Outre le fait qu’un management toxique n’annoncera jamais l’être et se fera toujours passer pour bienveillant au premier abord, je me demande à quel moment le monde du travail est devenu si toxique qu’autour de moi je ne compte plus le nombre de personnes au bout du rouleau, comme pressurisées par un boss malveillant qui les laisse exsangues, tout en se faisant passer pour un héros aux yeux de ceux qui ne travaillent pas avec lui.

Est-ce une question de rapport au travail qui a changé ? De management qui est devenu de pire en pire avec le temps ? Ou est-ce parce que je vieillis et que mon entourage est bien plus lucide sur le monde du travail que ce que nous étions lorsque nous étions jeunes diplômés et fraîchement arrivés sur le marché du travail ?

À vrai dire, je ne comprends pas comment on peut laisser se reproduire des générations de managers toxiques, comme une tradition d’entreprise. Un jour où je faisais le constat d’un comportement managérial anormal et de l’inaction de la direction dans un ancien poste, je me suis entendu répondre « Ah non, mais t’inquiète, ici ça a toujours été comme ça, mieux vaut en prendre son parti ! » Pardon ??! mais dans ce cas les amis, vous venez de me donner le meilleur argument de la terre en faveur du temps partiel !

À quel moment, une entreprise peut-elle rester silencieuse face à des comportements inadaptés dans le milieu dans lequel nous passons statistiquement la majeure partie de nos heures éveillées dans une journée ?

Et finalement, qu’entend-on par « environnement de travail bienveillant » ? De mon côté, peu importent les temps de convivialité, je les perçois comme du bonus, la cerise sur la chantilly du cupcake, ce que je veux vraiment c’est pouvoir faire mon travail correctement pour un management qui ne me fait pas douter de ma propre valeur. Au bout de 10 ans sur le marché du travail, je me trouve assez grande pour savoir que mon travail a de la valeur, et ne pas accepter que qui que ce soit me fasse me sentir incapable.
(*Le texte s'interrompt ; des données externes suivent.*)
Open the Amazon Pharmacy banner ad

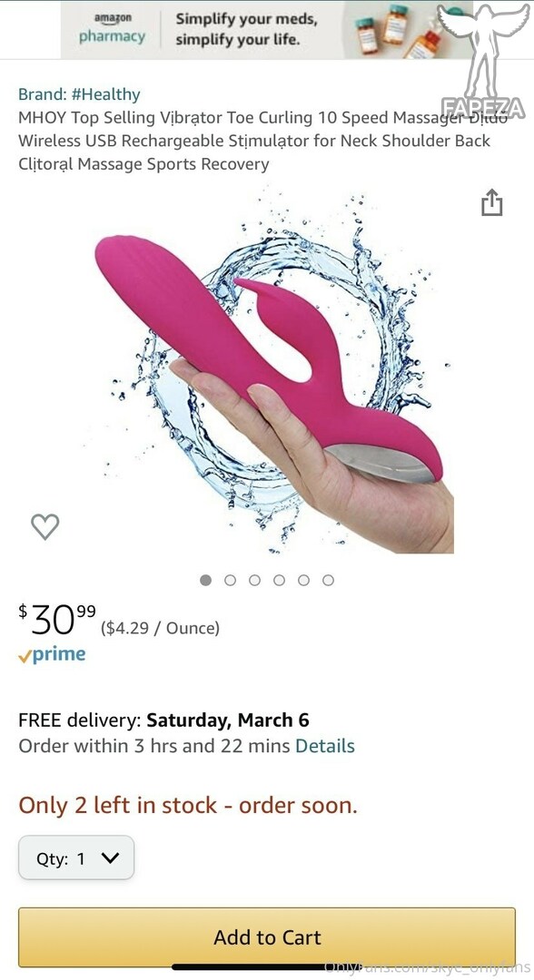coord(266,30)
C’est ma ligne rouge : cela veut dire que je suis dans des conditions suffisantes pour faire mon travail correctement, que j’ai la confiance de ma hiérarchie pour le faire, et que je suis reconnue dans ce que je fais.

Mais est-ce cela un environnement de travail bienveillant ? Pour moi, ce devrait être la base : pour travailler, on doit avoir les conditions matérielles, financières et logistiques qui nous permettent de le faire. Et ce n’est pas une largesse de l’employeur que d’accorder du temps, un poste de travail adapté, ou de reconnaître la qualité du travail fait. C’est juste normal.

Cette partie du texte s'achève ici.